This is not an electrolytic process. The acids used in this combination and quantities allows for the silver to be dissolved but not the base metal by simple immersion. It will strip any where the acid can reach. The silver is recovered from solution by adding HCl in small amount until no more silver chloride forms. The silver chloride settles quickly. Much faster than it would from an AR solution or even nitric acid solution. If the process is done correctly, all of the nitric acid is consumed in the process. The sulfuric acid can be reused by heating the sulfuric acid and evaporating back to the starting volume. This removes any excess liquids from the nitric acid or HCl. Personally, I don't filter. I decant as low as possible. The silver chloride tends to make some nice solid clumps instead of a fine powder.


----------



## Yggdrasil (Nov 22, 2021)

What concentrations are you using?
Regards Per-Ove


----------



## snoman701 (Nov 22, 2021)

SUPPLIED MATERIAL -
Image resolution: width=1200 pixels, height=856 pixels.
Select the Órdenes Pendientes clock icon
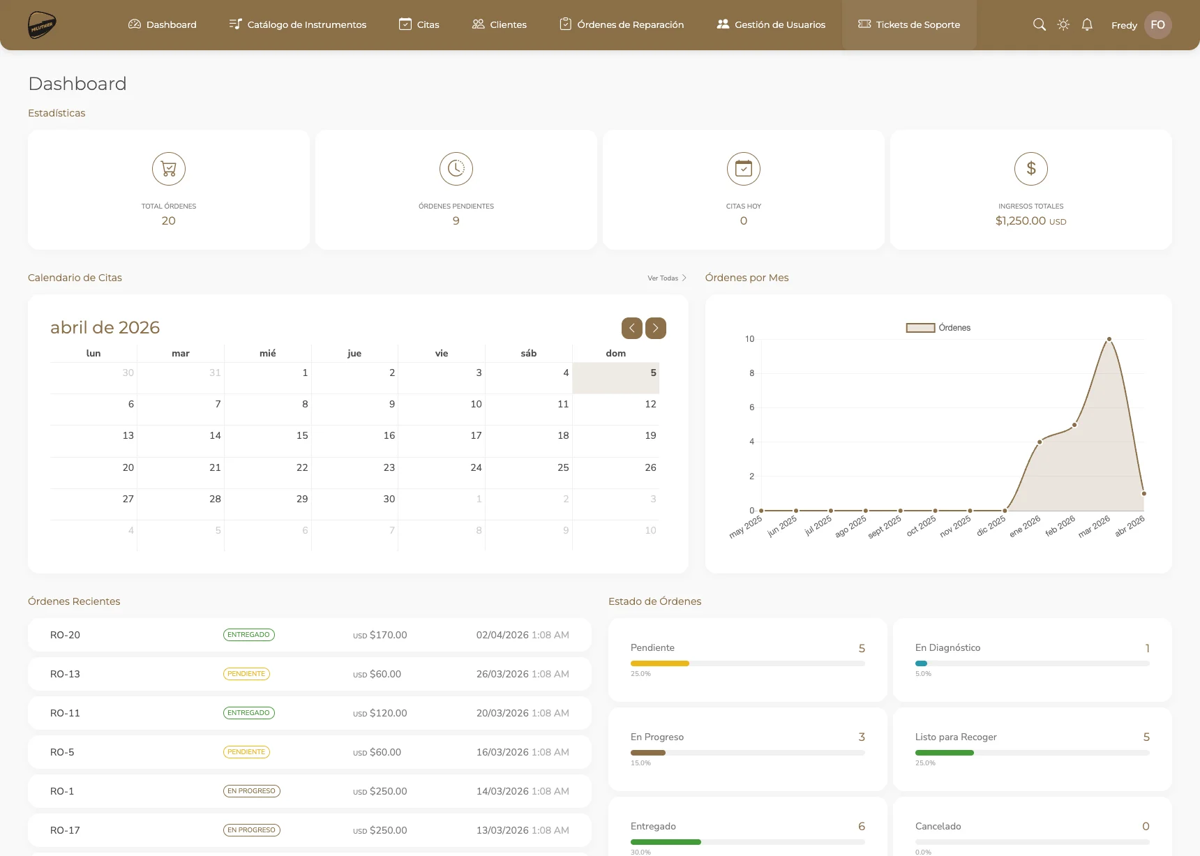(x=456, y=169)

THE REQUEST -
Pick up the forum thread about stripping silver with acids and continue it from the point where it stops.

EXPECTED ANSWER -
Geo said:


> Cyanide is not for the beginner for certain and I found that trying to make some gold plating solution on my own, cyanide is hard to get without jumping through some hoops. Well, unless you are buying it by the pallet it seems.


It's also not cheap enough to be worthwhile unless you are buying it by the pallet quantity (you can get it by the barrel reasonably cheap). Quite a bit of cyanide is destroyed in the process. Then on top of it you have the cost of disposal. 

None of the things we do are exactly environmentally friendly, but because of the inherent dangers of cyanide, the restrictions in apprehension make it harder to work with for "under the radar" precious metal recovery.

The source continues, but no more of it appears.